As a result, both players have taken steps back -- Asomugha because he's playing more zone and more often off receivers, and McCourty because Bill Belichick and Co. are varying his responsibilities and leaning harder on him with less help to his side.
It seems it'd be easier for Asomugha, a press corner by nature, to correct his issues, because the rigors of adjusting to playing zone coverages aren't the same as having to man up someone. Personnel people say the answer is to use Asomugha as the Raiders did, where he says he was playing man "almost all the time." But the player himself doesn't think that's necessary.
"There's a certain comfort level you have with a zone because you don't have to play every route," Asomugha told me. "You can ask my coaches, I've always wanted more zone aspects. The more you practice it, the better you are at it, and you have to be able to give quarterbacks that different look.
"I think it's too easy in this league nowadays to be lining up and wanting to do man all the way. (Having variation) is something I've always wanted, something I looked forward to doing."
Meanwhile, when I asked McCourty the reverse question, on the challenges of manning up receivers, he said, "As a corner, that's something you work for, you want to be, where you can say, 'I'm a guy that can cover people, and the coaches have confidence, the teammates have confidence in me going out there.'"

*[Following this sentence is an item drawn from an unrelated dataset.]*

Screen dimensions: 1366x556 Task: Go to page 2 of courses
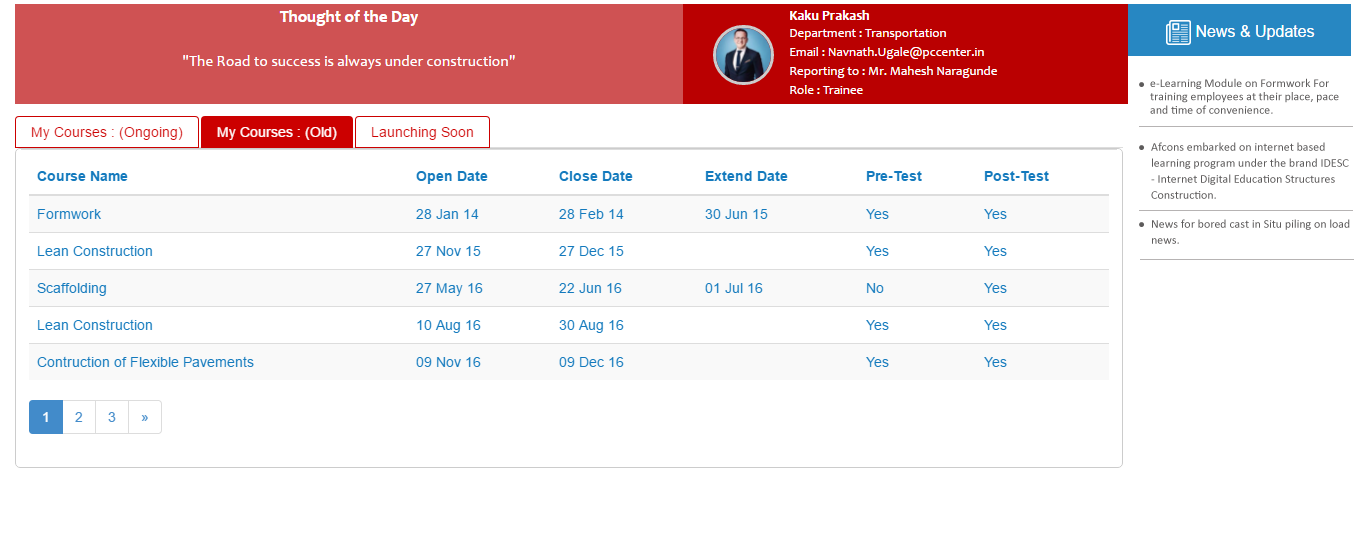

And even though McCourty had a rep as a zone corner coming out of Rutgers, and has struggled mightily against bigger receivers like Vincent Jackson and Brandon Marshall this year, he says he's up to the challenge. When we talked about what Darrelle Revis does or Deion Sanders did, being assigned to take the other team's best out of a game, he called that "the ultimate" for a player at his position. But for now, he's just adjusting to the new responsibilities.
"I think the biggest adjustment is using me in different situations," McCourty told me. "Last year as a rookie, it was more, 'This is what we're doing, and this is what you do.' Now, it's more 'we can play you here, but you also might do this.'
"After you've played a year, your staff, and of course other staffs know what you can do. But your staff realizes how they can use you on defense. My biggest adjustment is having to do different things. And maybe I'm not as good at that yet, but I just keep repping it, keep doing those things and get better."
Interestingly, Asomugha is someone McCourty has studied. "Sometimes he has zero help," he said. Conversely, Asomugha can empathize with McCourty, remembering how tough it was to lose battles as a young corner, "because you haven't trained your mind to get over it. It takes you a little bit longer. But the more you do it, the better you understand, 'OK, there's another play, and here's where I get him on the next play.'"
Ultimately, not just because of the players these guys are, but because of the smart, level-headed people they are, you have to think both will get it right.